A Vector Bernstein Inequality for Self-Normalized Martingales
Ingvar Ziemann
TL;DR
The paper derives a Bernstein-type bound for vector-valued self-normalized martingales by reinterpreting the classical pseudo-maximization approach through the PAC-Bayesian inequality. It replaces Gaussian priors with uniform ellipsoidal priors to obtain analytically tractable, variance-sensitive bounds that depend on the true variance proxy $\sigma_{\mathrm{var}}^2$ rather than a sub-Gaussian surrogate. The main result provides a high-probability bound on $\|S_\tau\|_{(V_\tau+\Gamma)^{-1}}^2$ with explicit constants and sample-size dependent log-determinant terms, improving upon previous bounds in least-squares and linear bandit analyses.
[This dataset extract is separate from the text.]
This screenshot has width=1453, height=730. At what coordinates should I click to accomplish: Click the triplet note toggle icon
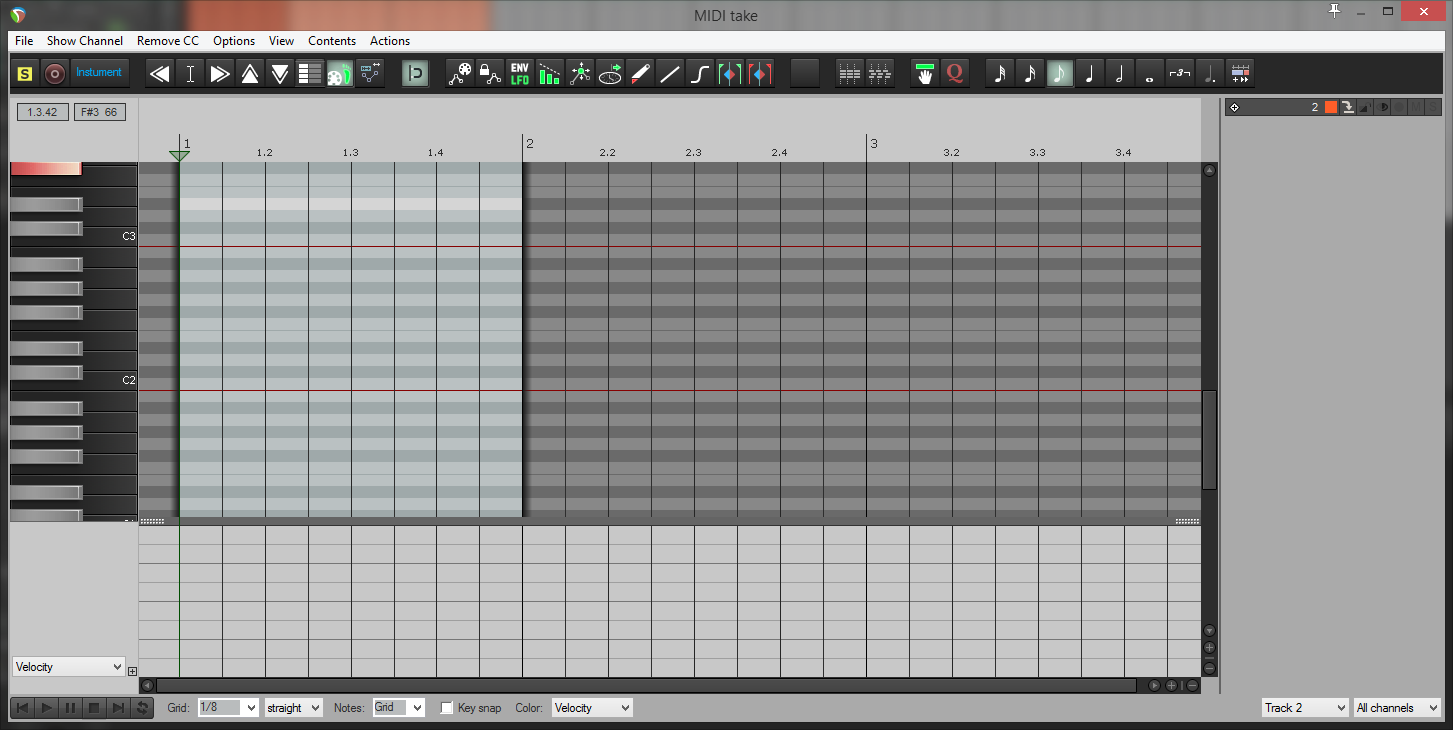(x=1179, y=73)
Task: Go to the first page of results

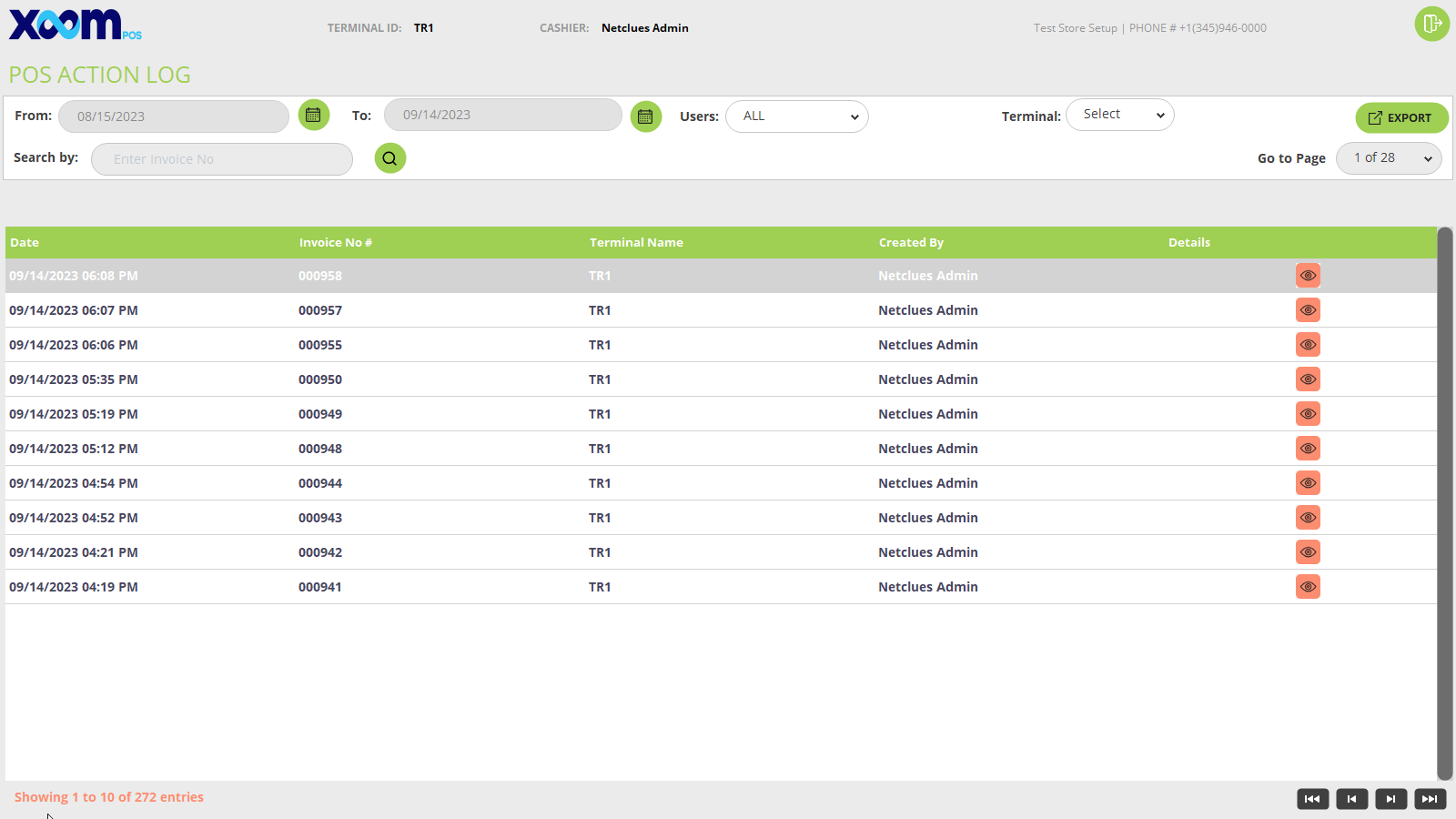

Auxiliary results establish the requisite mgf bounds, KL computations, and volume-based arguments that support the PAC-Bayesian derivations. Overall, the work sharpens concentration guarantees for sequential linear models by delivering a variance-aware Bernstein bound suitable for vector martingales and stopping times, with potential implications for regret analyses in linear bandits and autoregression tasks.
Abstract
We prove a Bernstein inequality for vector-valued self-normalized martingales. We first give an alternative perspective of the corresponding sub-Gaussian bound due to Abbasi-Yadkori et al. via a PAC-Bayesian argument with Gaussian priors. By instantiating this argument to priors drawn uniformly over well-chosen ellipsoids, we obtain a Bernstein bound.